## Directions
Each line from the one with "Screen dimensions: 615x472" through the end of the records below should be transcribed exactly, and each picture should be skipped.

## Given entries
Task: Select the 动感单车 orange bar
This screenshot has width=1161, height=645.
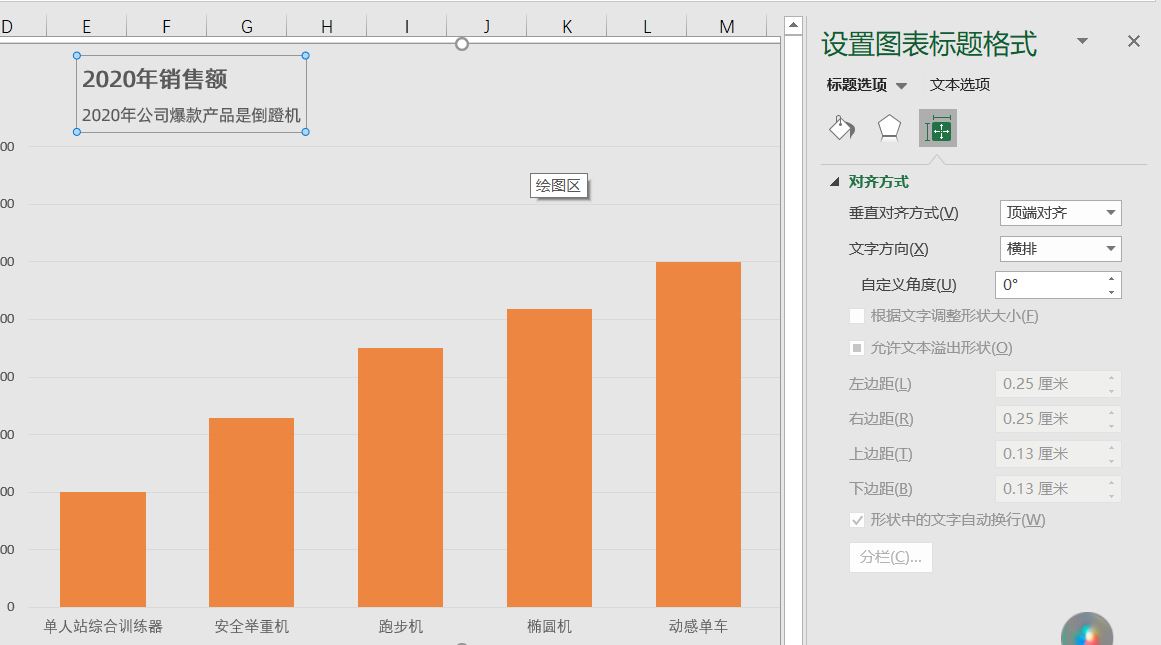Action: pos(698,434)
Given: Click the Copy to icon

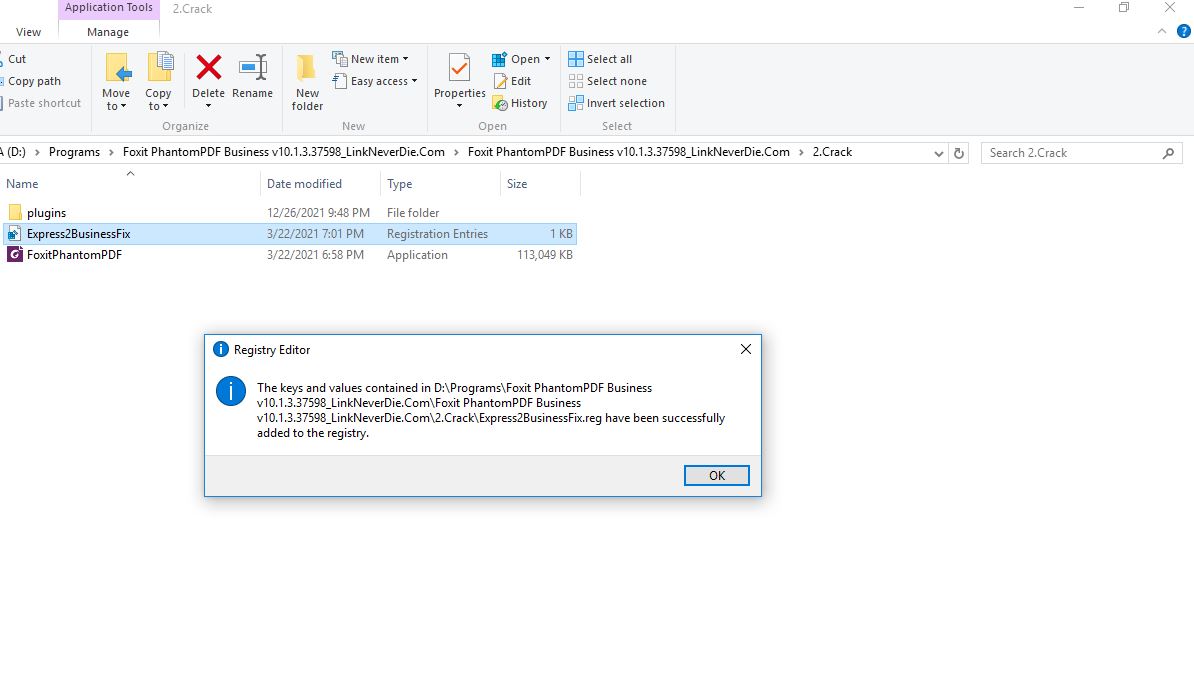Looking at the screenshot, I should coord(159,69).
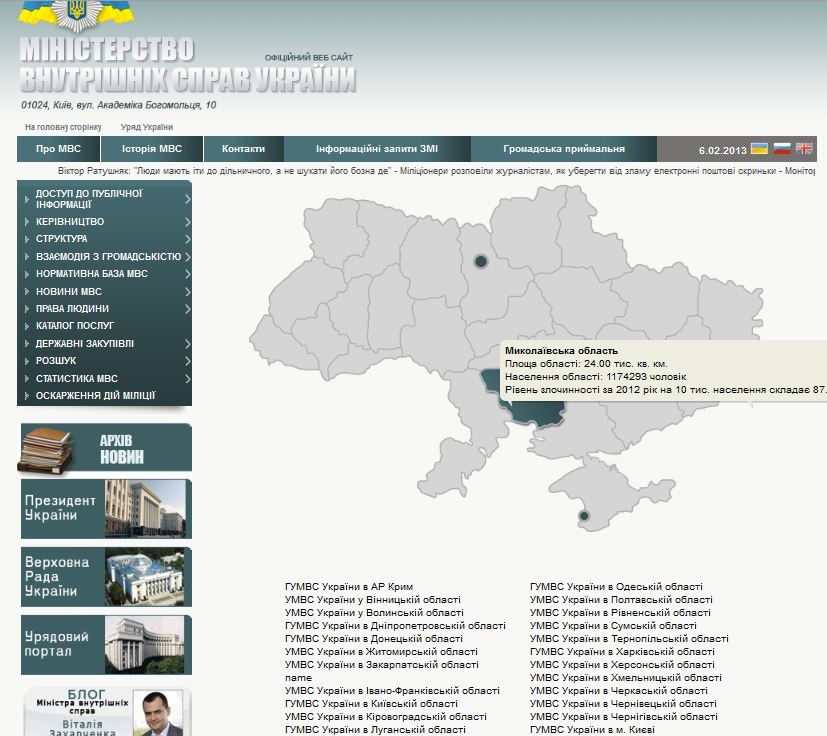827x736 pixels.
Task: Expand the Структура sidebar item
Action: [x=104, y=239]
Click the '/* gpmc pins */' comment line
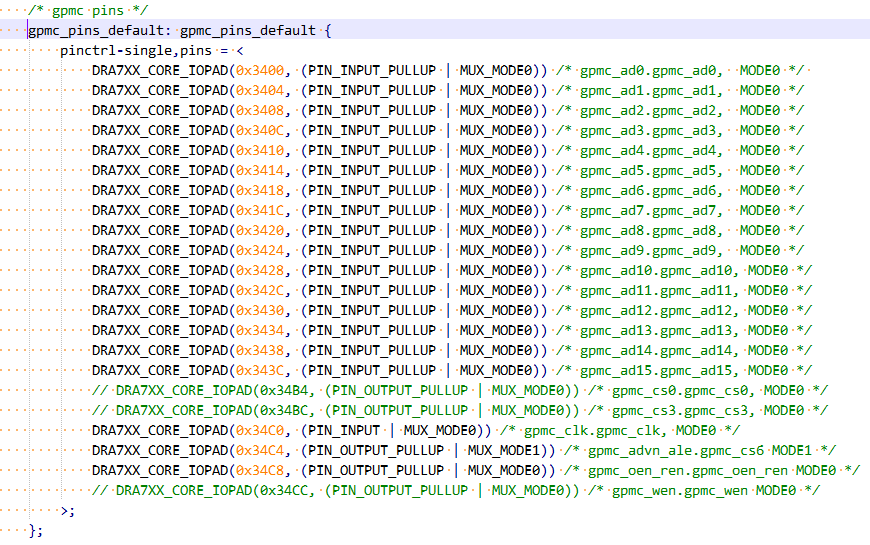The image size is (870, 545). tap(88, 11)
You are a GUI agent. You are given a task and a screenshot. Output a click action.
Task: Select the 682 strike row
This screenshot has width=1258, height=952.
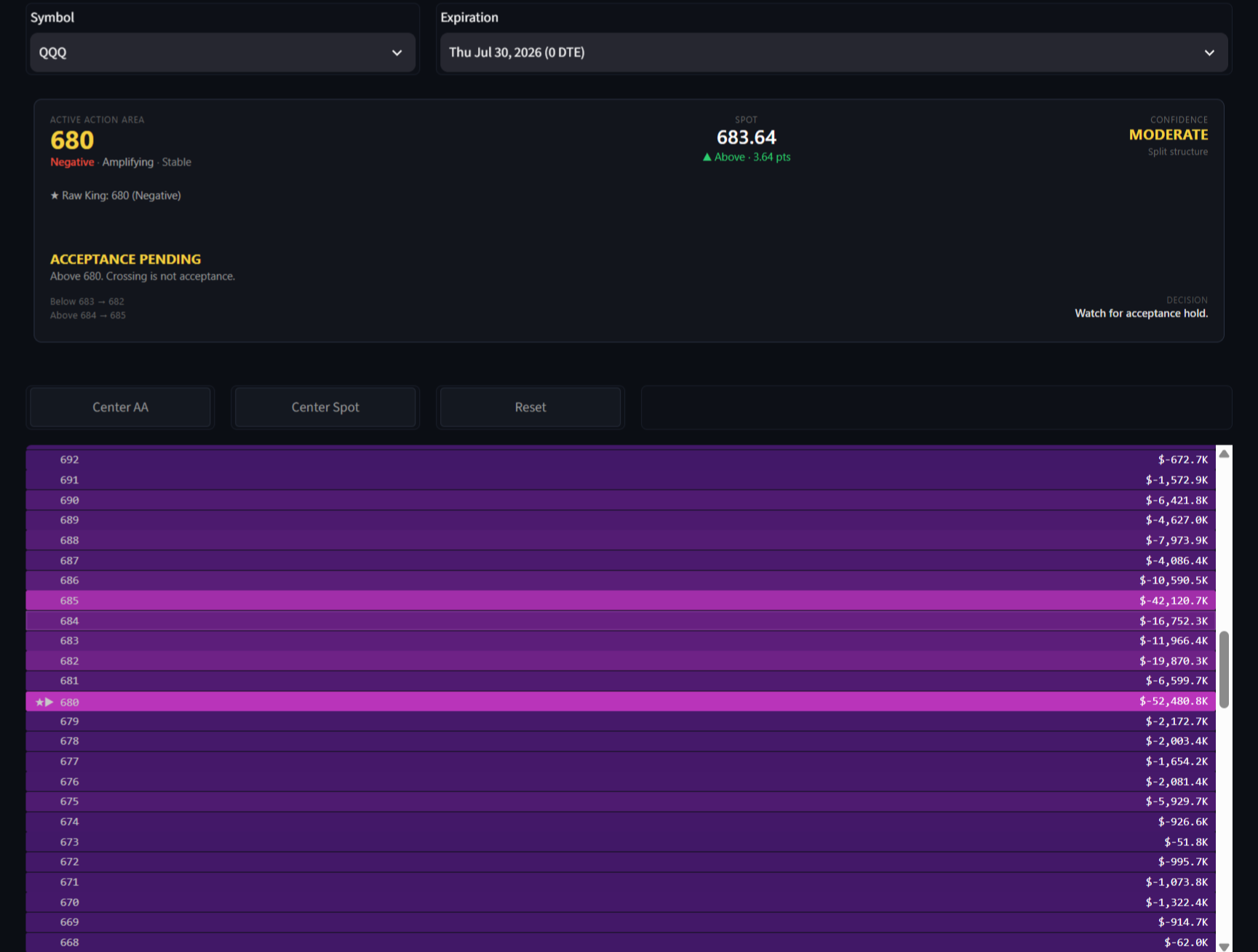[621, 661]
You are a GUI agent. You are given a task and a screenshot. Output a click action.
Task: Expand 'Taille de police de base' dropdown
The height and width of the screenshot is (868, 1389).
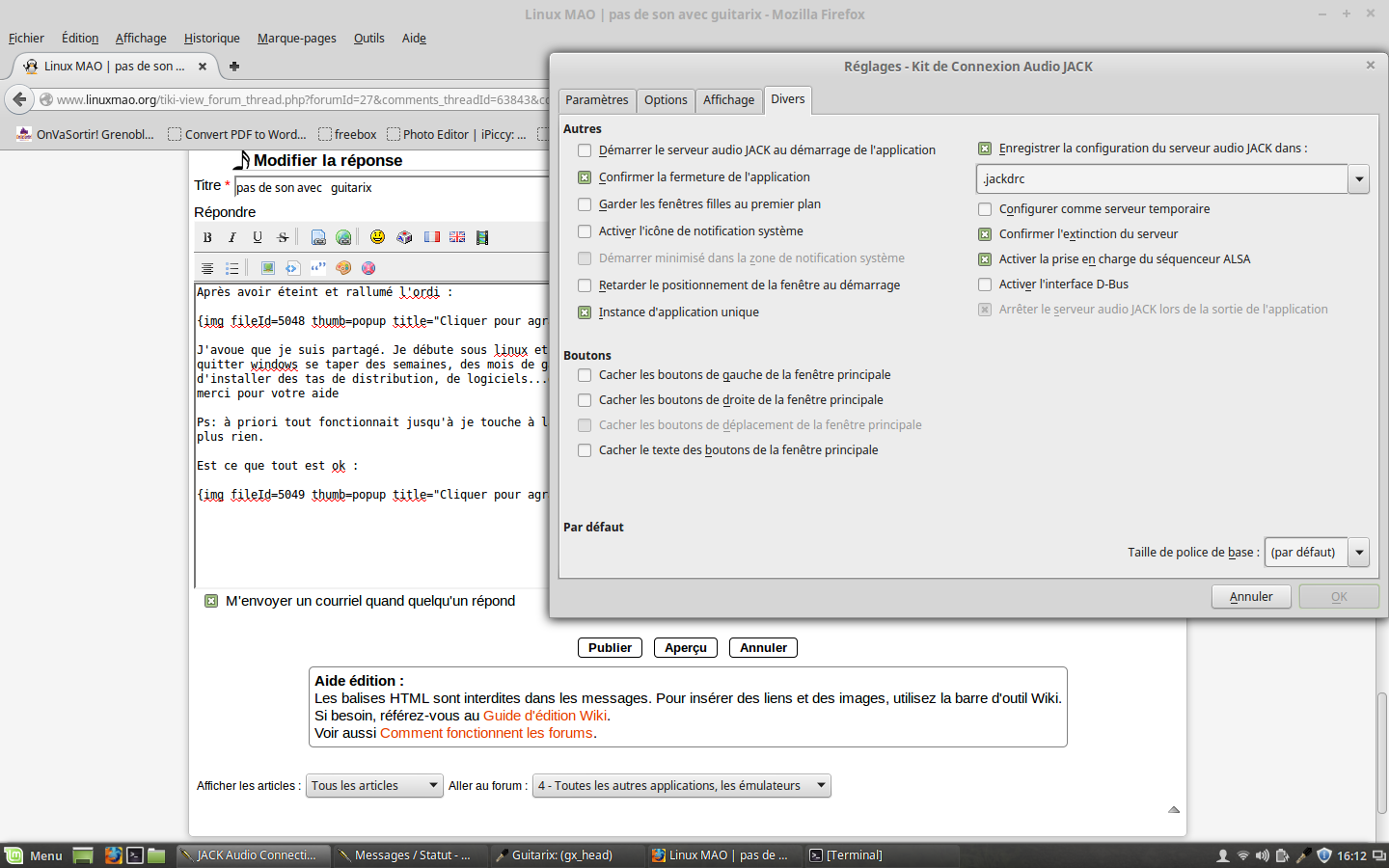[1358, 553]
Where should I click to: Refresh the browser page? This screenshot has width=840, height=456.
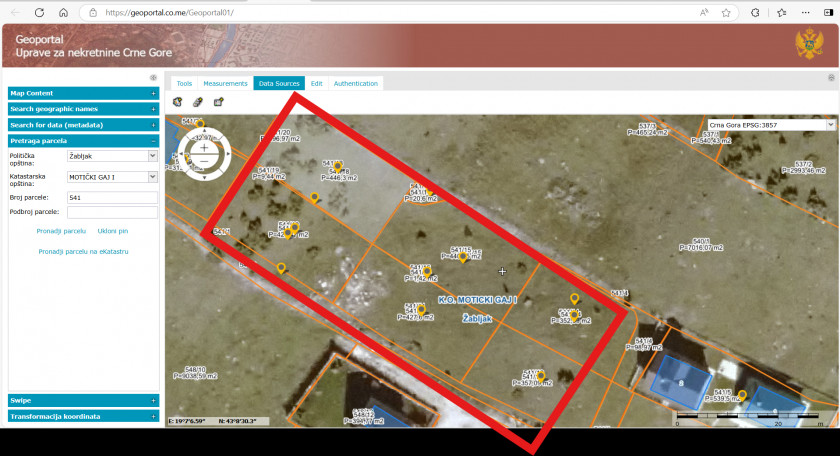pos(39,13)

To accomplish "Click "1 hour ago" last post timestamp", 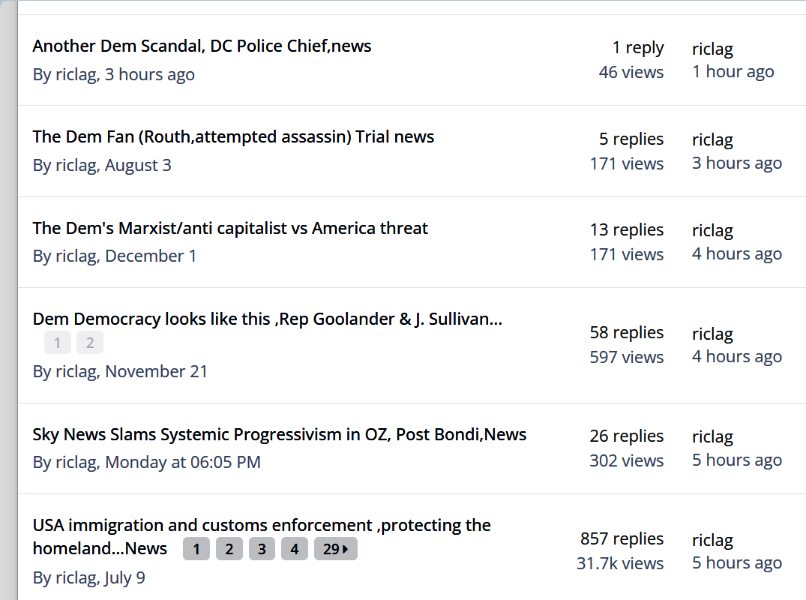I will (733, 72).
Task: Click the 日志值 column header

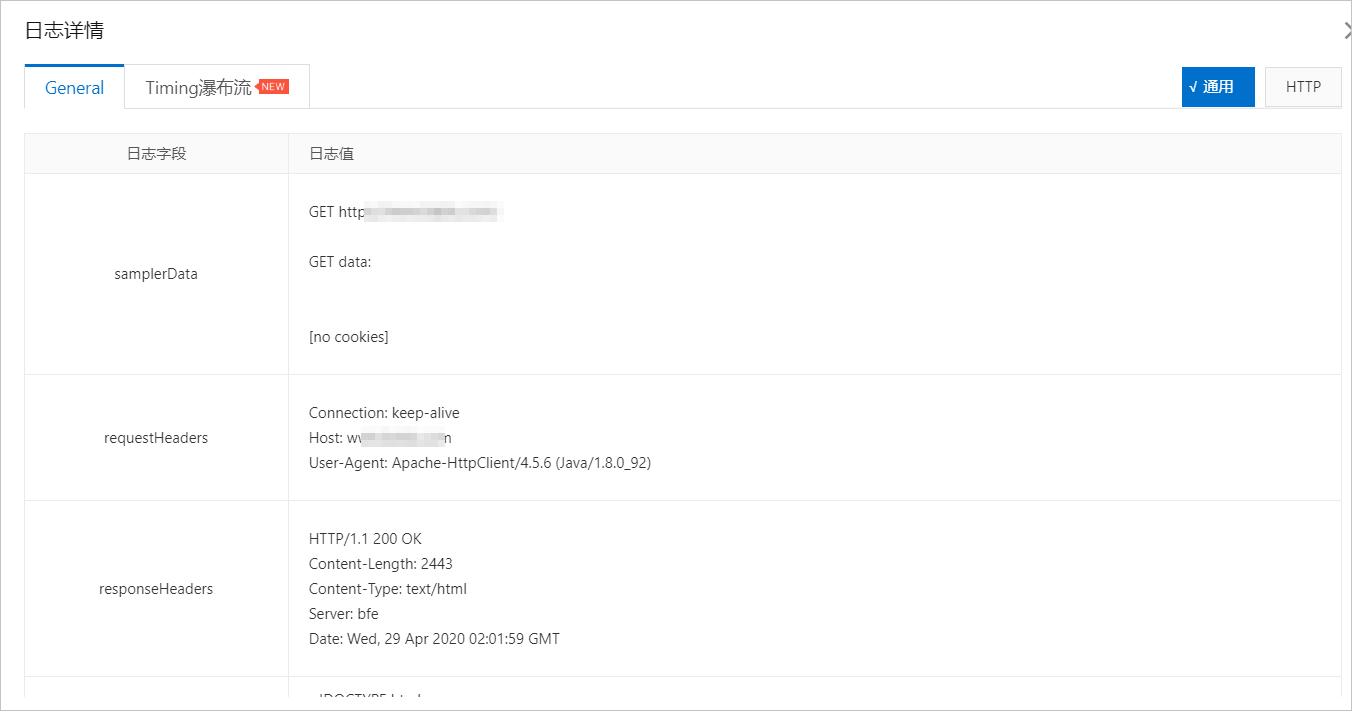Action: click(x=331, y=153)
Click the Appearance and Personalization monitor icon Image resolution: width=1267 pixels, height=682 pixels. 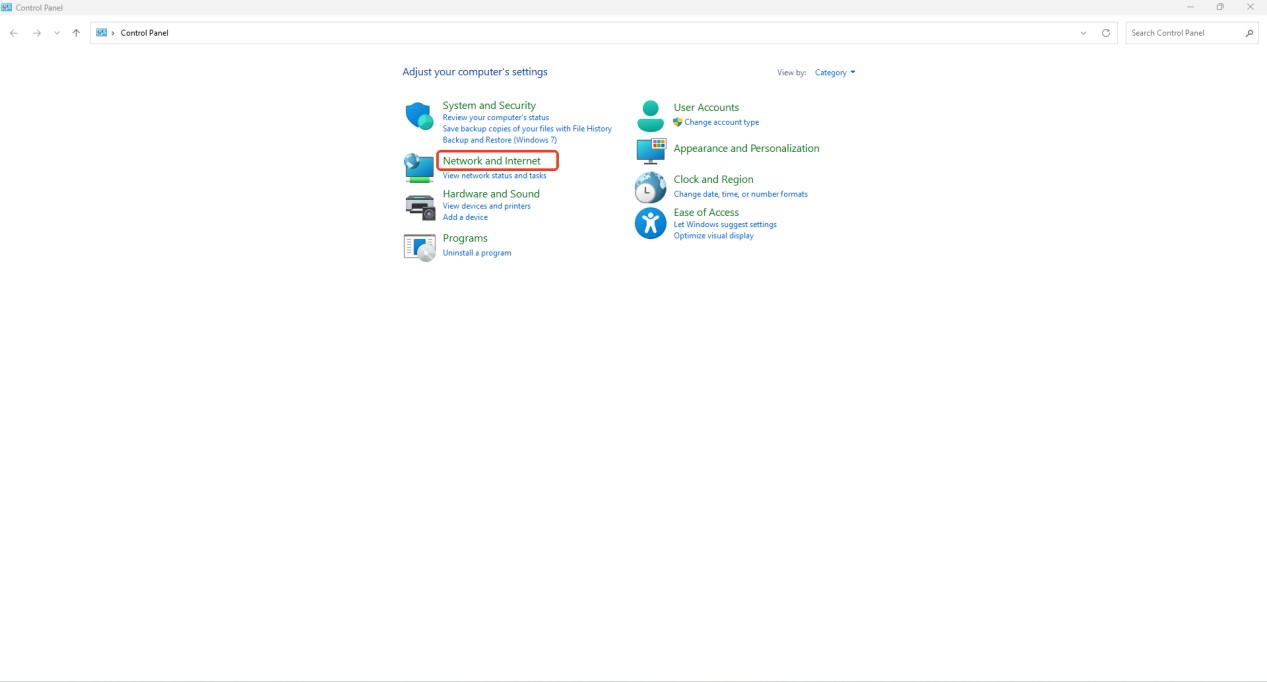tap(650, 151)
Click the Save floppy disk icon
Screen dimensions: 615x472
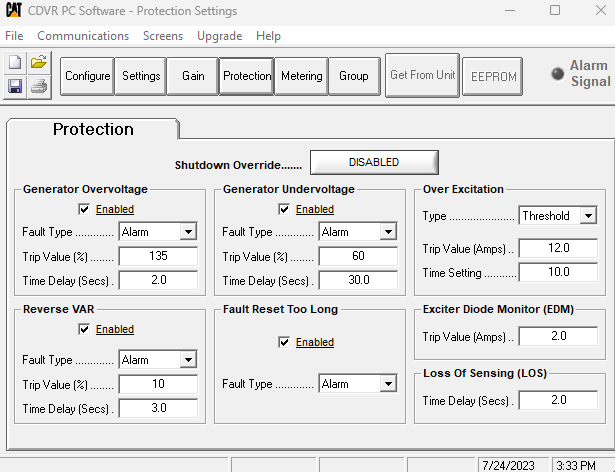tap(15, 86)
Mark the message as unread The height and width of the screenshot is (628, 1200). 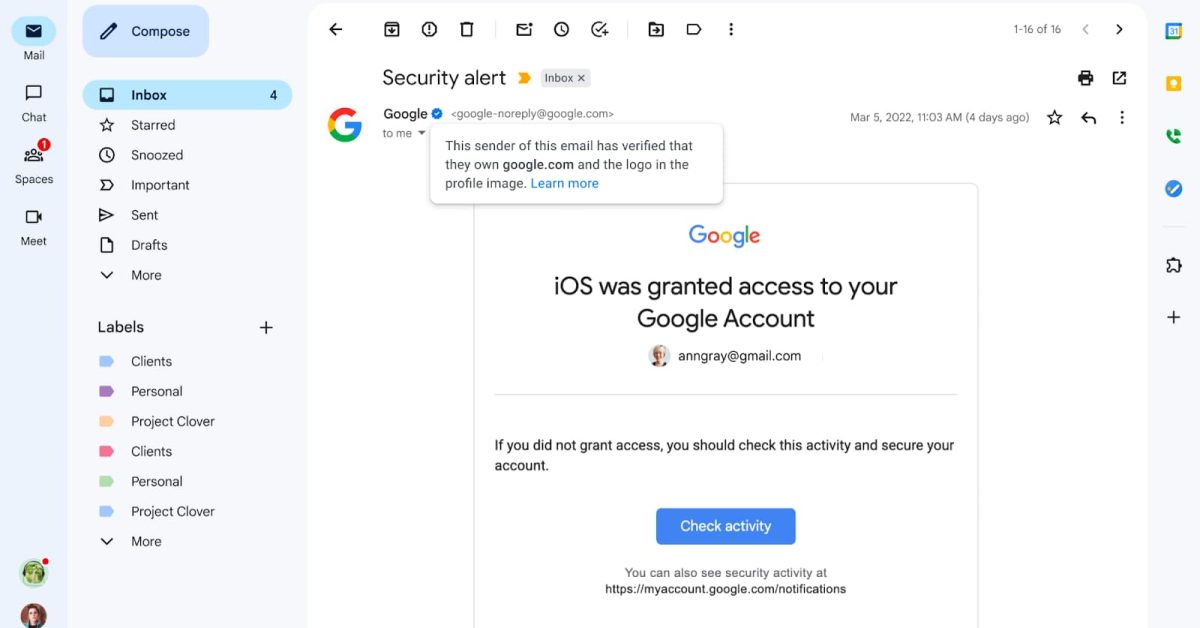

## Exercise answer
Screen dimensions: 615x472
tap(15, 86)
Mark the message as unread The height and width of the screenshot is (628, 1200). 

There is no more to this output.